業務フローが標準化されていない状態で受託開発に移行すると、要件定義が難航して仕様変更が多発し、費用と納期が大幅に膨らむリスクがあります。切り替え前にまず「担当者が変わっても同じ手順で処理できる状態」を作ることが前提です。
- SaaSに蓄積されたデータはいつ時点のものを新システムに移せばよいですか?
一般的には「過去N年分を移行し、それ以前はアーカイブとして別保管する」方針がコストと実務利便性のバランスを取りやすい方法です。
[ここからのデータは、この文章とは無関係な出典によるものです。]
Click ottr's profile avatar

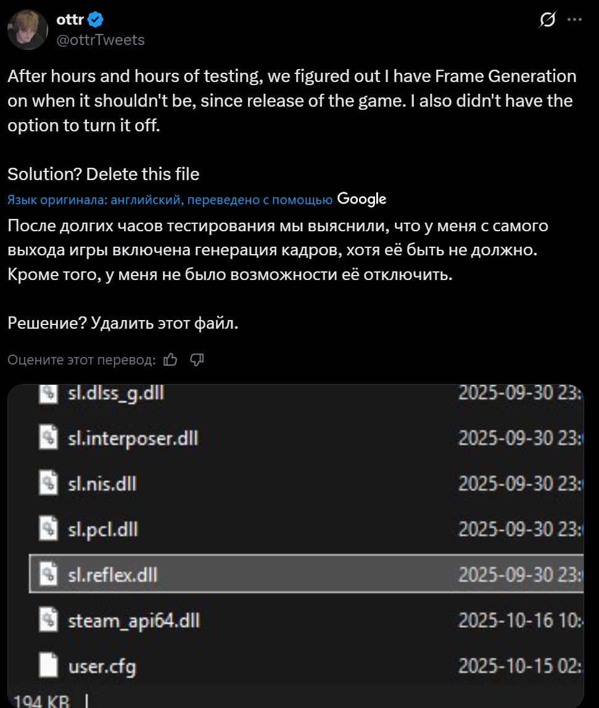[x=28, y=30]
データ移行の範囲と方針は受託開発の見積もり依頼と同時に決め、移行コストも見積もりに含めてもらうことが重要です。
- 現行SaaSを使いながら並行して受託開発を進めることはできますか?
可能です。MVP思想での段階移行が推奨されており、まず基幹機能のみを受託開発して現行SaaSと並行稼働しながら検証し、問題がなければ残りの機能を優先度順に順次移行していく進め方が初期投資とリスクの両方を抑えられます。
- ローコードの限界サインが1つしか当てはまらない場合、まだ切り替えは早いですか?
サインが1つだけであれば、まだ個別のカスタマイズや運用の工夫で対処できる可能性があります。サインが2〜3個重なってきた段階が、データ量や依存度が深刻化する前に計画的に動ける最適なタイミングとされています。
- 受託開発の費用感がわからず、上司への説明材料が作れません。何から始めればよいですか?
まず最低限必要な機能を箇条書きで整理し、複数の受託開発会社に無料の概算見積もりを依頼するところから始めるのが現実的です。得られた概算と現在の年間改造コスト・SaaS利用料の合計を比較することで、経営陣向けの費用試算の骨子を作れます。